A Taliban spokesperson is now just a text message away.
In what appears to be the latest case of the former Afghan political group turned insurgency embracing emerging technology, a spokesperson for the Afghan rebel faction told journalists last week that he is now accessible on the social texting services Viber, WhatsApp and WeChat.
The announcement, first reported by independent war correspondent Mustafa Kazemi on his website, was distributed to a handful of global journalists by e-mail on Aug. 26. A copy of the e-mail was obtained by TheBlot Magazine on Sunday.
In the e-mail, Taliban spokesperson Zabihullah Mujahid tells reporters they can contact him on the apps using an Afghan telephone number whenever journalists wish to reach him for comment about a story. Journalists covering the conflict in Afghanistan have often sought comment from the Taliban following attacks on coalition forces in the region.

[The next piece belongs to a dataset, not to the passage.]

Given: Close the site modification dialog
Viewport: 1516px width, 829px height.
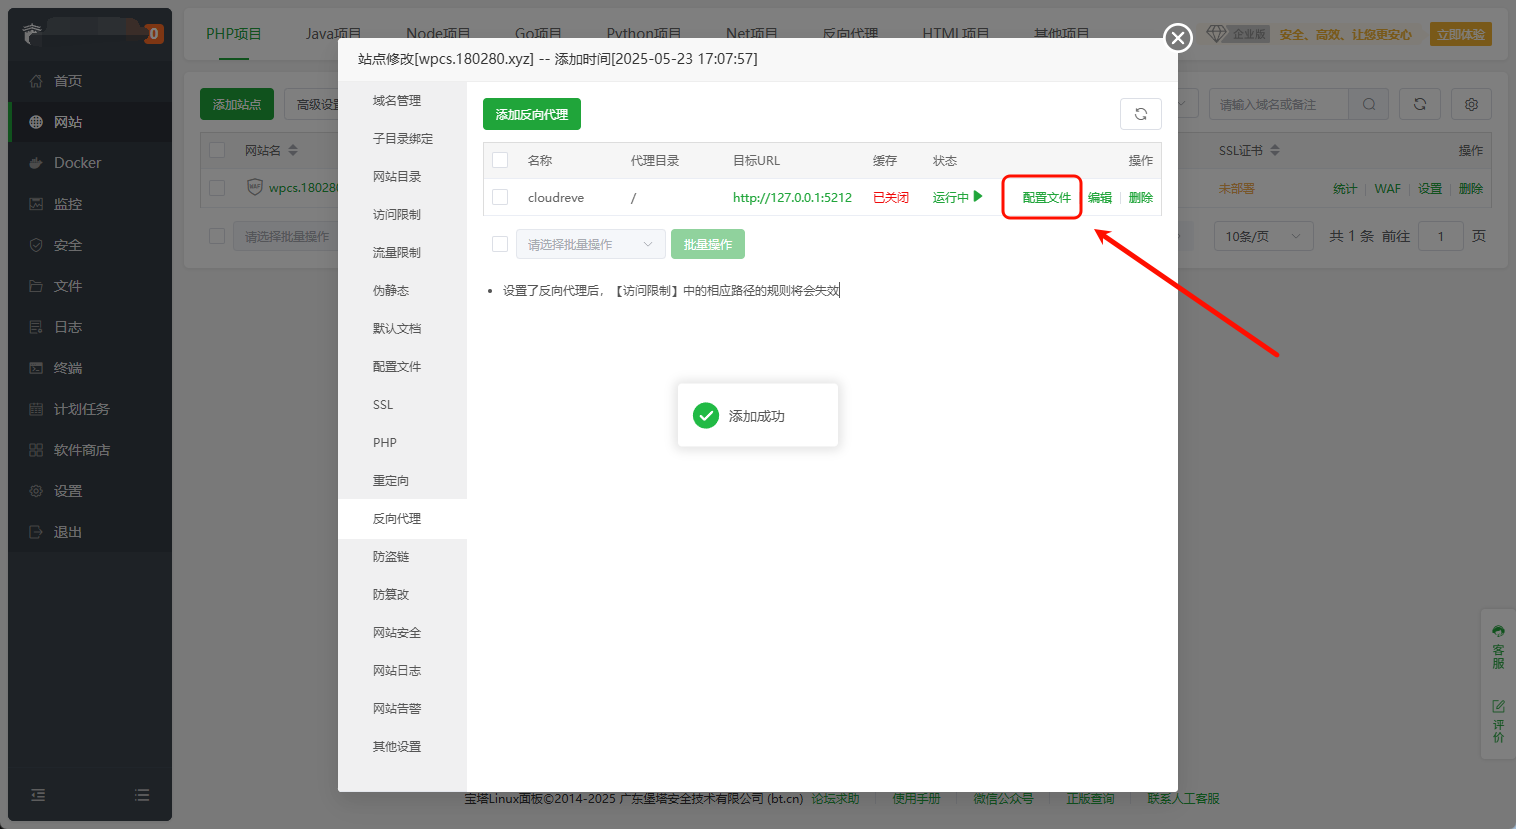Looking at the screenshot, I should [x=1178, y=38].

The Taliban’s adoption of the three social text services is just the latest example of the insurgent group using new technology in an attempt to spread propaganda and influence potential new recruits.

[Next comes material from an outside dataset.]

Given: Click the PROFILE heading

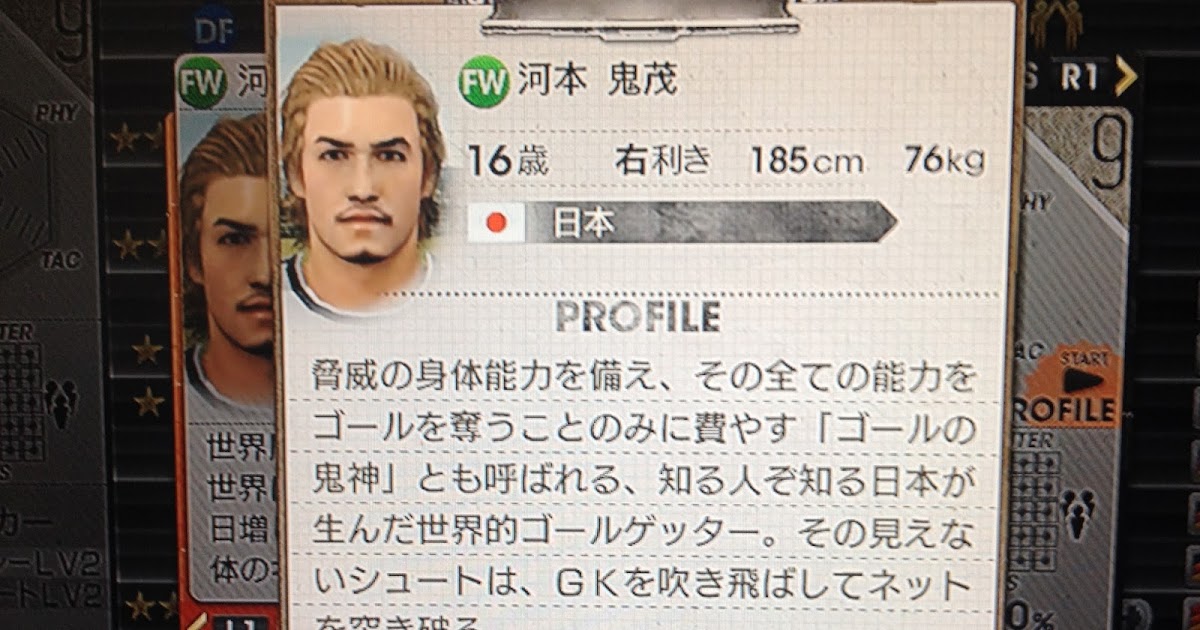Looking at the screenshot, I should point(639,317).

Since the early 2000s, the Taliban has maintained several self-published blogs and has been an active presence in jihadist web forums in which videos, photos and other propaganda are distributed.
Over the past few years, Taliban officials have started to embrace social-media platforms, including Facebook and Twitter, as one way to denounce the coalition presence in the country and to claim responsibility on attacks in the region.
In 2012, the U.S. military began reporting Taliban-operated social-media accounts in limited cases when militants have used Twitter and Facebook to post direct threats of violence against American forces. In other cases, U.S. military officials say they’ve preferred to interact with the Taliban openly on social media in an effort to “engage them on the moral battlefield.”
Matthew Keys is a contributing journalist for TheBlot Magazine.